* _What you should do_
Write out every entry, unchanged. Skip any picture.
Segment Start: Information shown
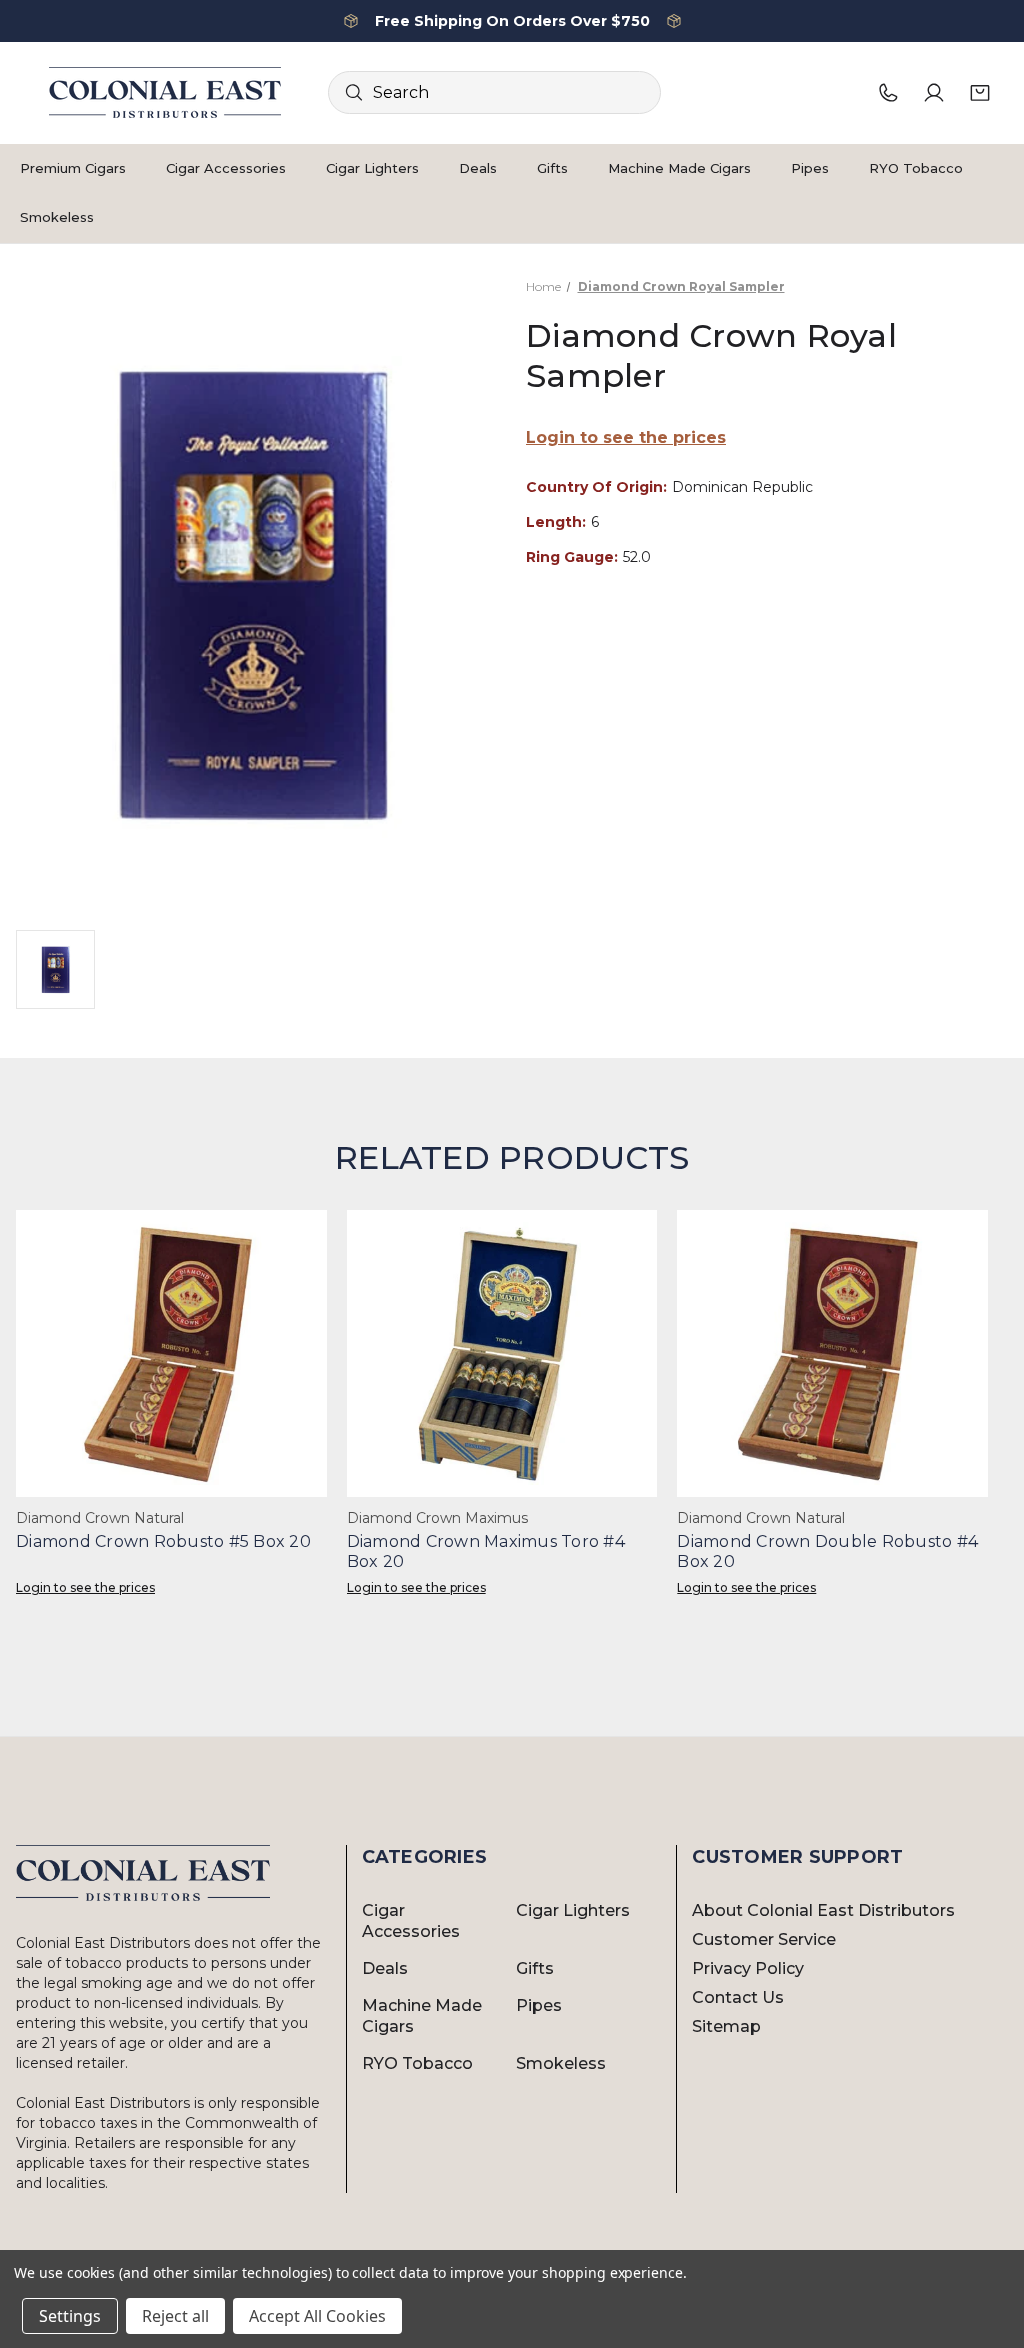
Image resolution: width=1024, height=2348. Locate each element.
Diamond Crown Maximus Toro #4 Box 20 (486, 1551)
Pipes (810, 168)
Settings (70, 2316)
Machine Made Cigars (679, 168)
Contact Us (738, 1997)
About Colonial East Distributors (823, 1910)
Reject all (175, 2316)
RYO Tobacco (916, 168)
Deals (478, 168)
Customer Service (764, 1939)
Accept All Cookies (317, 2316)
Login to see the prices (626, 437)
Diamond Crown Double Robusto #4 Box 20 (827, 1551)
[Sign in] (934, 93)
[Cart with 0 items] (980, 93)
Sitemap (726, 2026)
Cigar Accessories (226, 168)
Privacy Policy (748, 1968)
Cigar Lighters (372, 168)
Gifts (552, 168)
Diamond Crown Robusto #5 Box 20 (163, 1541)
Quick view (171, 1353)
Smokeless (57, 217)
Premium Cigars (73, 168)
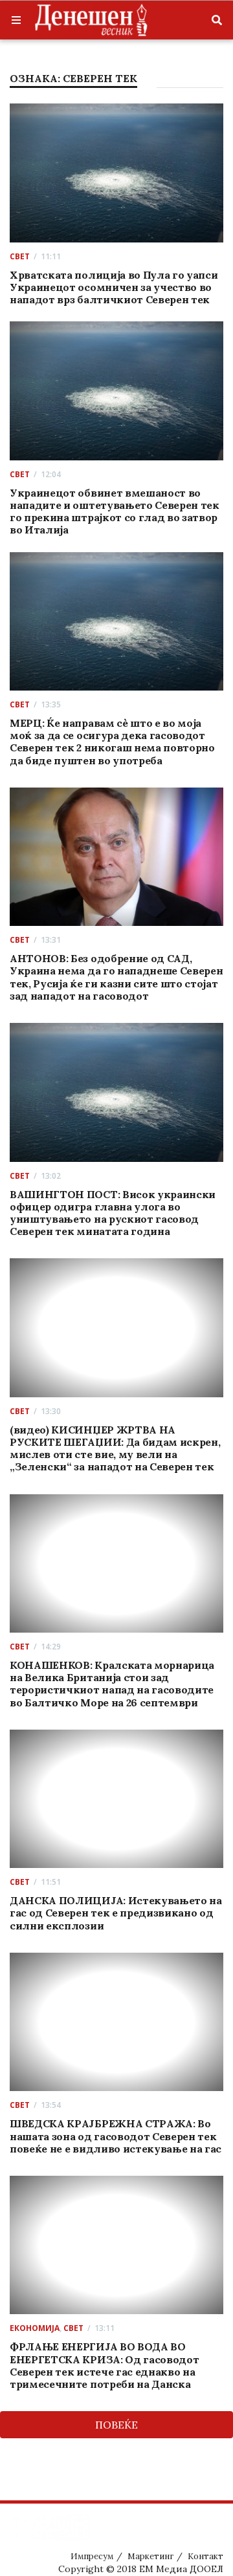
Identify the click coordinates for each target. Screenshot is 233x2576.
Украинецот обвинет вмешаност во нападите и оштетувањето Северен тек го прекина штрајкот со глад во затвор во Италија (114, 511)
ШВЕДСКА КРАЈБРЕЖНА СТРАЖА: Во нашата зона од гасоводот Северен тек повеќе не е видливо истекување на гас (115, 2135)
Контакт (205, 2556)
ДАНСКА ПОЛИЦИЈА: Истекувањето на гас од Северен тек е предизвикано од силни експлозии (116, 1912)
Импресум (92, 2556)
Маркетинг (150, 2556)
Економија (35, 2328)
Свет (20, 256)
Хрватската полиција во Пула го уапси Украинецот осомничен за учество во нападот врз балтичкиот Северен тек (113, 287)
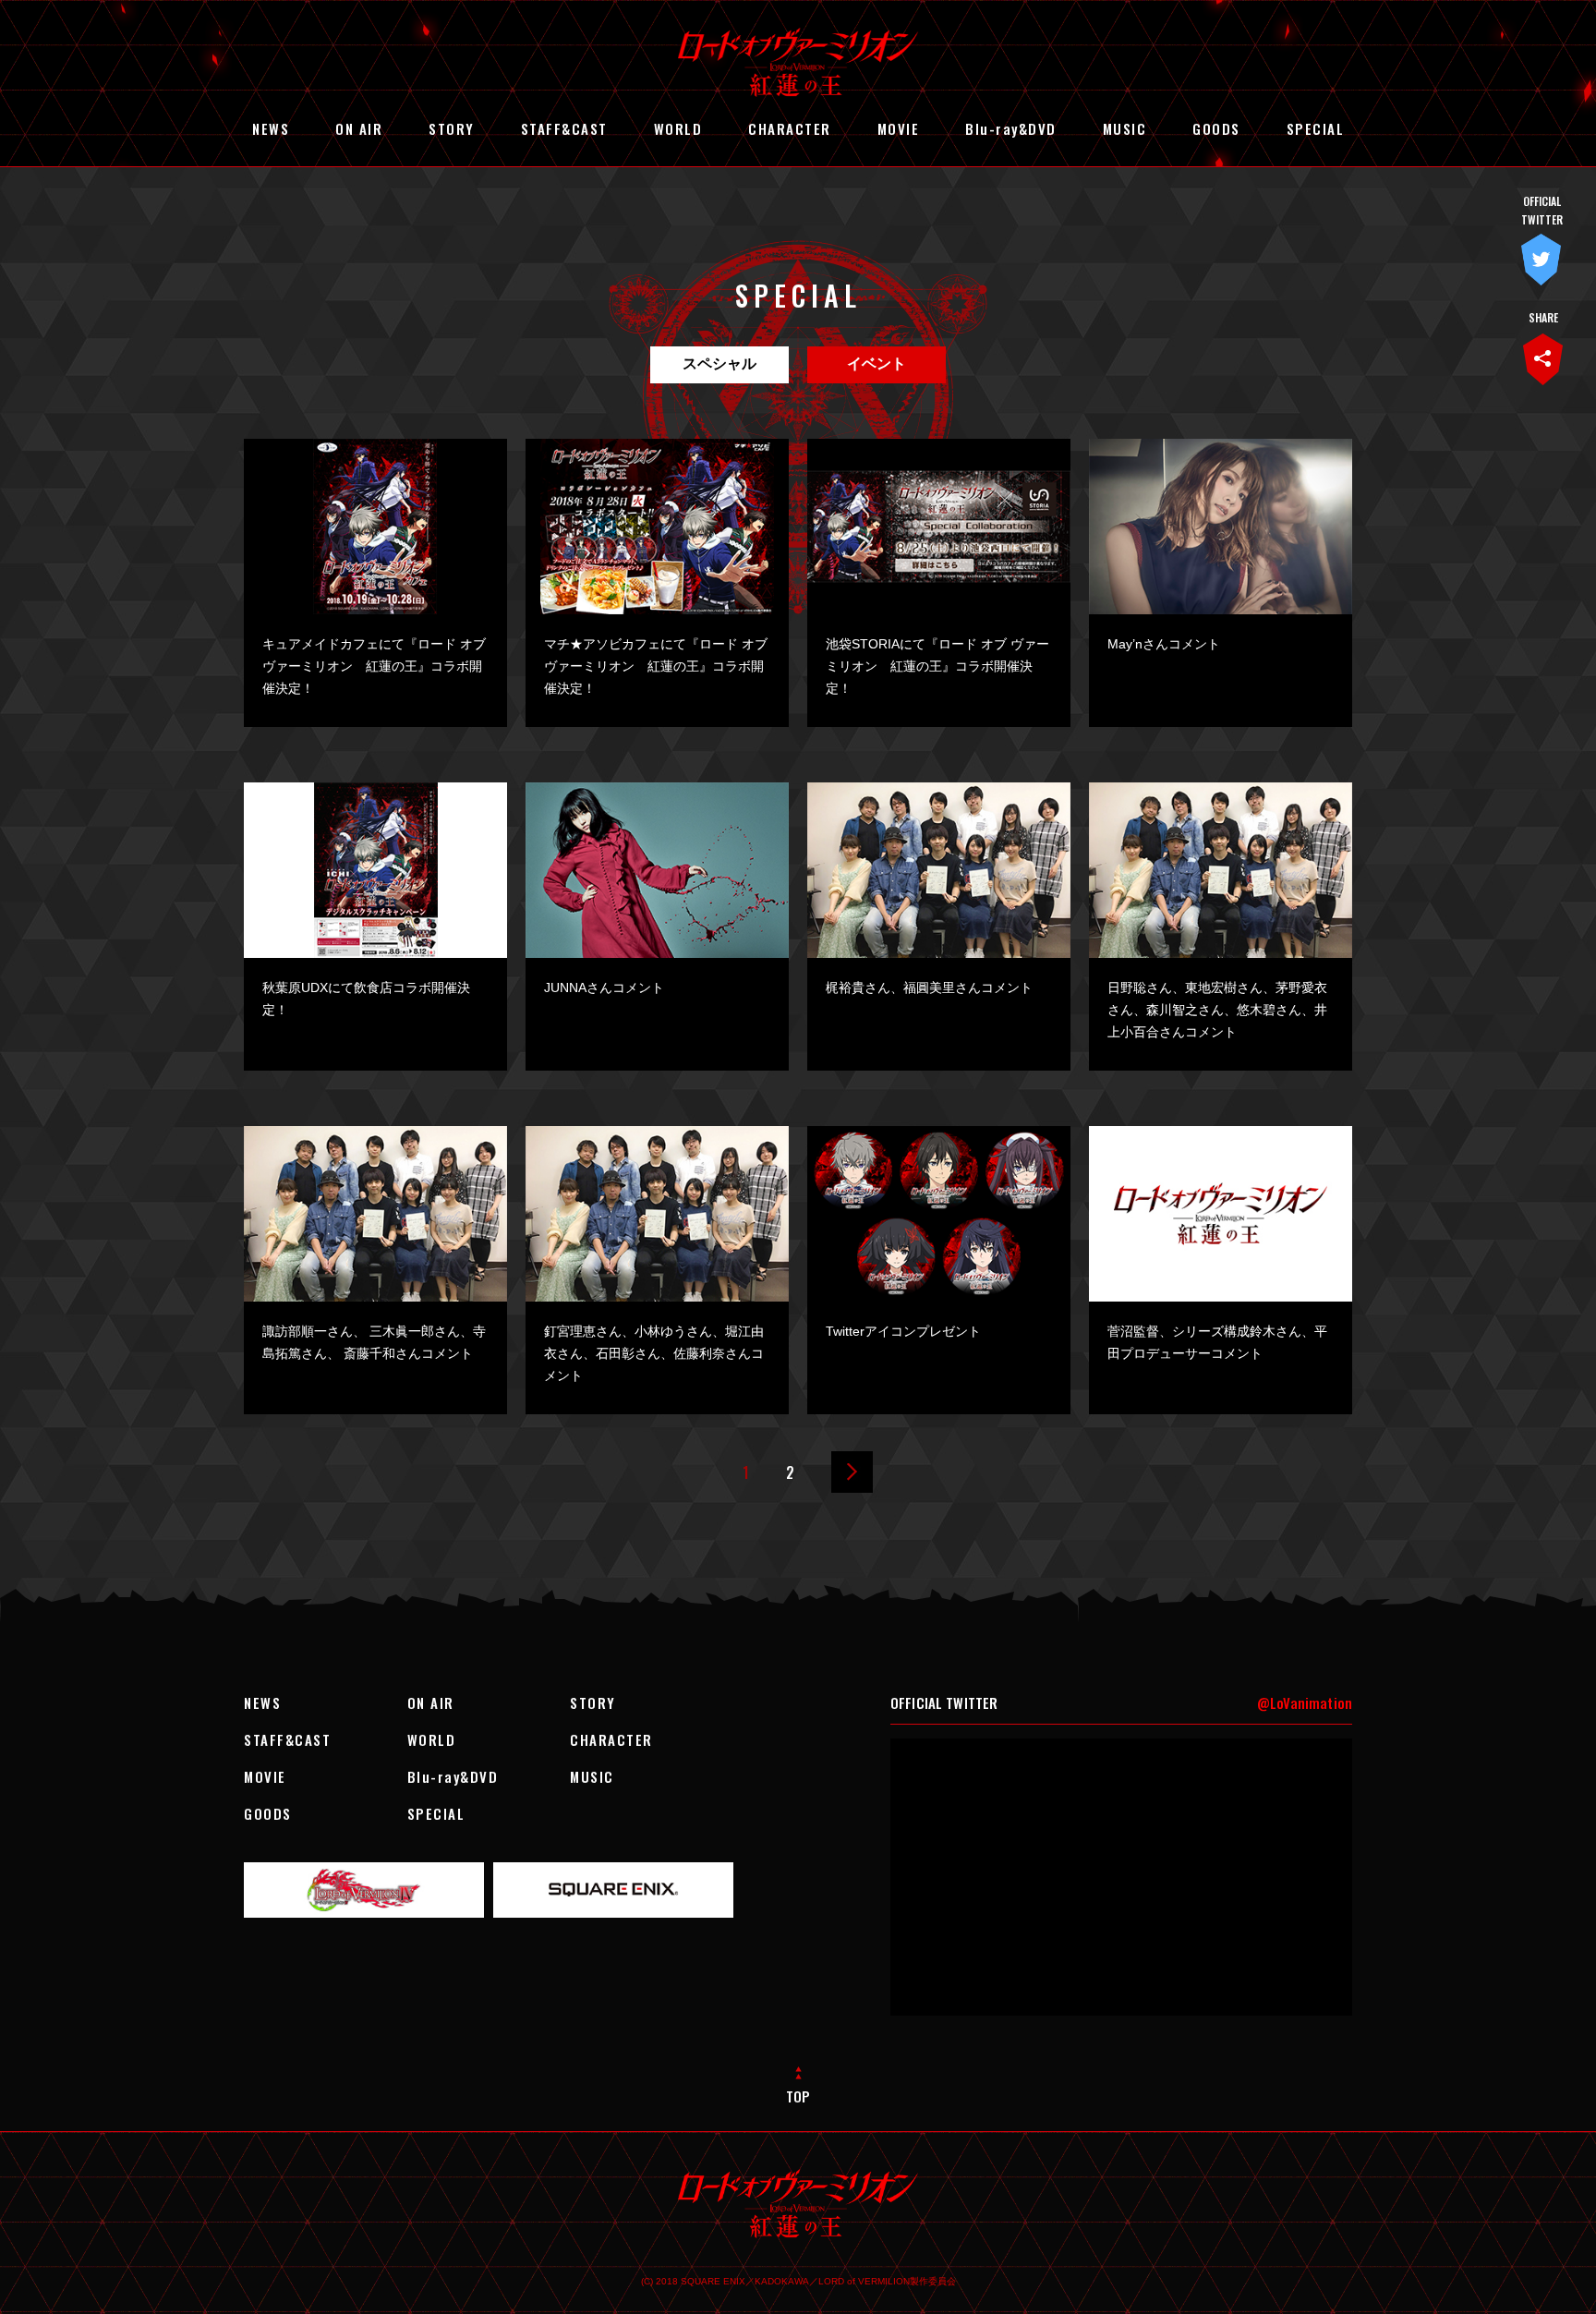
Segment End: Information shown
* _Result of the exercise_
Image resolution: width=1024, height=2348. Locate each element.
Diamond Crown Maximus Toro #4 Box 20 (486, 1551)
Pipes (810, 168)
Settings (70, 2316)
Machine Made Cigars (679, 168)
Contact Us (738, 1997)
About Colonial East Distributors (823, 1910)
Reject all (175, 2316)
RYO Tobacco (916, 168)
Deals (478, 168)
Customer Service (764, 1939)
Accept All Cookies (317, 2316)
Login to see the prices (626, 437)
Diamond Crown Double Robusto #4 Box 20 (827, 1551)
[Sign in] (934, 93)
[Cart with 0 items] (980, 93)
Sitemap (726, 2026)
Cigar Accessories (226, 168)
Privacy Policy (748, 1968)
Cigar Lighters (372, 168)
Gifts (552, 168)
Diamond Crown Robusto #5 Box 20 (163, 1541)
Quick view (171, 1353)
Smokeless (57, 217)
Premium Cigars (73, 168)
Identify the click coordinates for each target. Screenshot is 233x2576.
Украинецот обвинет вмешаност во нападите и оштетувањето Северен тек го прекина штрајкот со глад во затвор во Италија (114, 511)
ШВЕДСКА КРАЈБРЕЖНА СТРАЖА: Во нашата зона од гасоводот Северен тек повеќе не е видливо истекување на гас (115, 2135)
Контакт (205, 2556)
ДАНСКА ПОЛИЦИЈА: Истекувањето на гас од Северен тек е предизвикано од силни експлозии (116, 1912)
Импресум (92, 2556)
Маркетинг (150, 2556)
Економија (35, 2328)
Свет (20, 256)
Хрватската полиција во Пула го уапси Украинецот осомничен за учество во нападот врз балтичкиот Северен тек (113, 287)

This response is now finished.